For this, the company has implemented KLEERNet wireless connection technology. According to Edifier:
‘KLEERNet has a transmission bandwidth of 22M[pbs], which can transmit high-quality audio signals with high codestream and high sampling rate without loss of compression and unimpeded signal transmission. KLEERNet uses two frequency bands of 5.8g and 5.2g, which are not easily disturbed by 2.4g (the frequency band of bluetooth and WIFI) and have excellent transmission stability. You can think of it as a 5.8g transmission, with a built-in transmitter and receiver in the left and right speakers for wireless transmission.’
There’s not a whole lot of information about KLEERNet online, but I do think it is interesting Edifier did not give the option to use a wired connection instead of the wireless technology. I say this as I have actually tested two different speaker pairs, where the first was affected by some sort of wireless transmission issue. I don’t know what exactly was causing the problem, but essentially what happened was once or twice a day, the left speaker unit would just drop out for about 30 seconds before coming back in again – nothing I tried would help bring the audio back, I just had to wait until the speaker seemingly re-connected and would start playing audio again.

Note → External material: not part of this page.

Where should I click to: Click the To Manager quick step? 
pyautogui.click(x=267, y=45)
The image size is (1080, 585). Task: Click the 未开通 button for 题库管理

Like I said, I don’t know why this happened, but if I had to guess I thought my router may be interfering with the connection, as that is positioned only a couple feet from where I placed the speakers on my desk. But then when I asked Edifier about the wireless technology , and they said ‘KLEERNet uses two frequency bands of 5.8g and 5.2g, which are not easily disturbed by 2.4g (the frequency band of bluetooth and WIFI)’ that seemingly ruled out my theory.
In any case, I told Edifier about my issues and they replaced my sample with another, and it’s been working perfectly ever since – so maybe I just got unlucky, but the fact that there’s no back-up wired connection is definitely something I think could have been included.
Putting that aside for now, it is safe to say the S3000 Pro sounds excellent no matter the technology used. We’d expect nothing less from Edifier’s flagship 2.0 speaker system, but certainly I have really enjoyed using the S3000 Pro over the last few weeks.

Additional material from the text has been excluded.